Instead of pomp and circumstance last spring, many universities were offering congratulatory confetti and cards boxed up and mailed out to graduates’ homes.
The coronavirus shut down campuses and canceled large-scale graduation ceremonies, but in many cases, the budgets for those events still existed, and apparel-decoration shops like Campus Ink in Champaign, IL, were able to lean hard into kitting and drop-shipping to stay relevant for their clients in higher ed. “We realized fulfillment was going to be our saving grace,” says Steven Farag, co-owner of Campus Ink. “Our presses were not spinning as much, but we were definitely shipping out a ton more.”
Heading into the 2020-21 school year, that all-important pivot helped position Campus Ink as a creative partner that was able to create unique experiences for colleges and universities, even under challenging circumstances. For instance, the shop still had orders to produce welcome-back shirts for college students, but in the age of COVID, it was important to personalize and individually “bag and tag” each shirt to enable safe distribution, Farag says. In other cases, Campus Ink was tasked with creating online coupon codes for branded merch to accompany virtual admissions experiences.
“It does feel like we’re headed in the right direction.”Aubrey Cocklin, Mirror Promos
Education has long been a top market; in fact, according to Counselor State of the Industry data, it was the top market in promo from 2014-2019. There are always student clubs that want shirts, athletes who need uniforms and eager parents excited to sport foam fingers and other spirit gear. And each year, a fresh crop of high school graduates gets a swag bag of orientation materials and other goodies.
But all those typical needs were thrown into flux during the lingering pandemic, with schools delaying their openings and switching to virtual learning or a hybrid option. Overall college enrollment declined in 2020-21 by 2.5%, with higher education losing about 400,000 students compared to the previous school year, according to the National Student Clearinghouse Research Center.
Though places like Campus Ink found opportunity with kitting and online stores, many universities retreated into survival mode. “A lot of the universities really just stopped their buying,” says Aubrey Cocklin, owner of Mirror Promos in Massillon, OH. “They didn’t know how much they were going to have in revenue. Enrollment dropped, residence halls were closed. It was a mass loss. Everything stopped for quite a while.”

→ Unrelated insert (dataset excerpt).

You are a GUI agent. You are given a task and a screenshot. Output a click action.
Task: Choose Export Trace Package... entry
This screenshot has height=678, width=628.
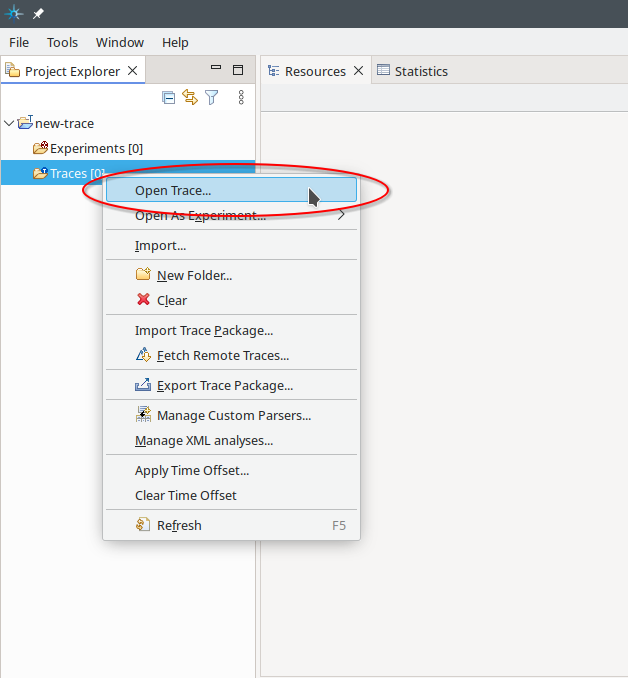click(224, 385)
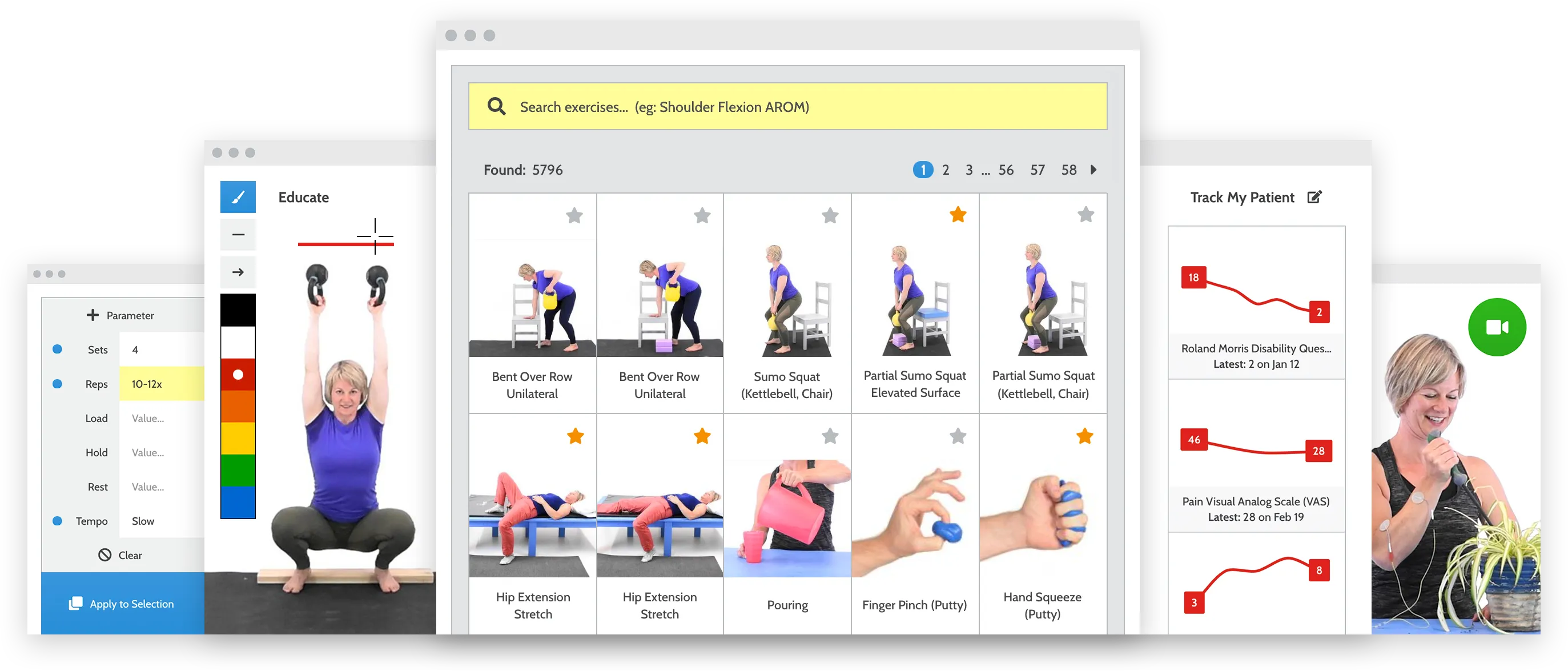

Percentage that promo sales to the education market decreased in 2020.
K-12 schools have also posed a challenge for distributors.
“This past year has been an adventure, to say the least,” says Tim Holliday, co-owner of Sarasota, FL-based Children’s World Uniform Supply (asi/161711), which in addition to promo, operates a retail store selling school and sports uniforms for K-12 students. “With almost all the schools having the option to attend from home virtually, that, of course, took a big hit on what we were able to sell.”

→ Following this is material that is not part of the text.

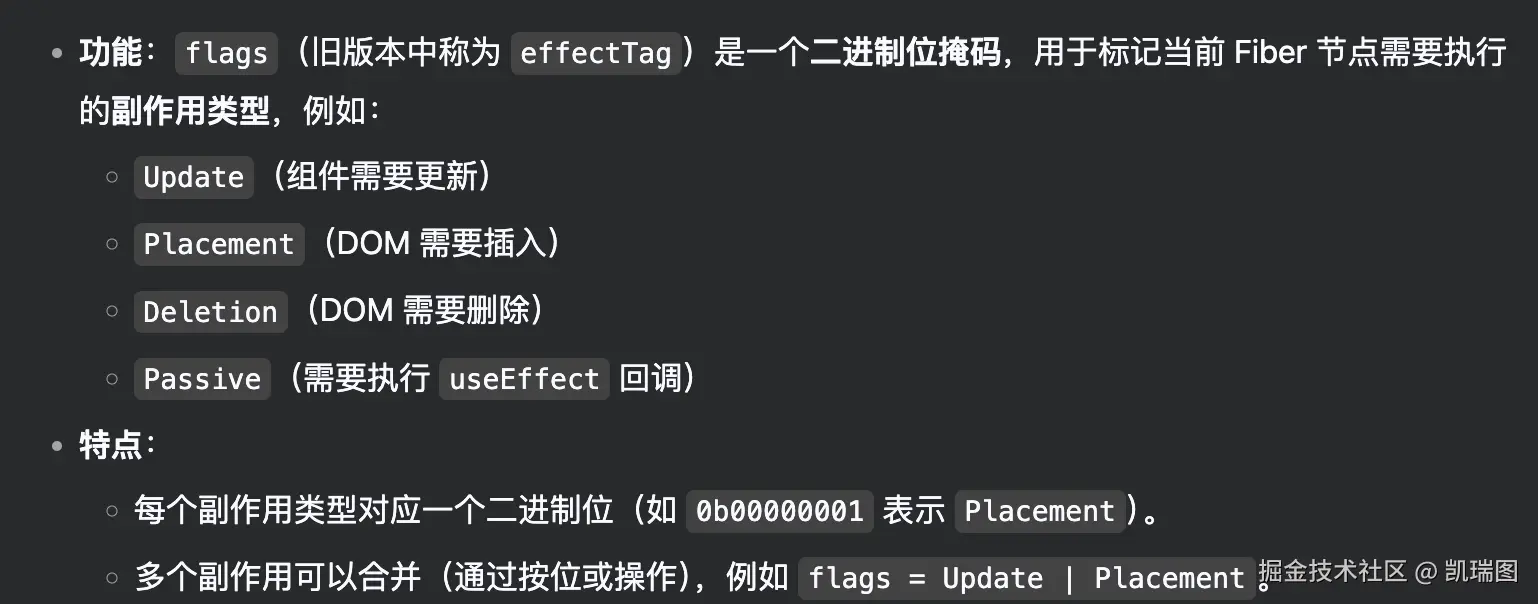Click 'Placement' code tag beside DOM 需要插入
The image size is (1538, 604).
coord(219,245)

School uniforms are less of a necessity for cyber school, and even when schools required polos for calls, parents weren’t necessarily buying as many shirts as they would for in-person school, Holliday says.
“If you’re sitting at home on Zoom, you don’t need to be dressed to the nines,” he says. “Our back-to-school numbers totally reflected that.” As the year progressed, there’s been an uptick in sales, but it hasn’t made up for what was lost at the beginning of the school year, he adds.
Education Product Picks
This wristband keytag (20066) helps college students stay organized while showing off their school spirit. Include it as part of an acceptance letter package or first-week orientation gift.
Quikey Mfg. Co. (asi/80210)
A comfy hoodie in school colors would be a welcome item for students of any age. This Alternative Apparel fleece hoodie (8804PF) is super soft thanks to its 77/23 cotton/recycled polyester blend and would fit in anywhere on campus (or on virtual calls).
Brandwear United (asi/59528)
This drawstring backpack (BG417) works well for K-12 and college-age students. Add a school mascot or crest, and perhaps some personalization, and fill the pack with important paperwork, logoed pens, pencils, erasers and other school supplies.
Prime Line (asi/79530)
For K-12 schools that are in-person or hybrid, there’s been opportunity to sell logoed masks, which is likely to continue at least in the short-term. Holliday recently completed an order of masks for a high school softball team. The players are required to wear the masks while they’re not on the field, so each mask was imprinted with a particular player’s number on it to cut down on confusion.
Even with schools that remain virtual, there are still selling opportunities. Many of the charter schools that Cocklin works with are making an extra effort to keep students engaged during remote schooling by holding various contests on social media and giving out branded hoodies, T-shirts and joggers as prizes.
As for graduation ceremonies in the spring and summer, many universities have been in a holding pattern. “They don’t quite know what they’re doing yet,” Farag says. Whatever ends up happening, Farag believes that graduation yard signs will be a hit for families again.
It’s been a challenging school year in so many ways, but there have been signs of normalcy returning to the education market. Cocklin has seen more university clients requesting their old promotional standbys, like scratch pads and keytags. As the vaccine continues its rollout and schools figure out ways to hold events safely, the demand for promotional items to support those efforts will likely continue to increase. “It does feel like,” she says, “we’re headed in the right direction at this point.”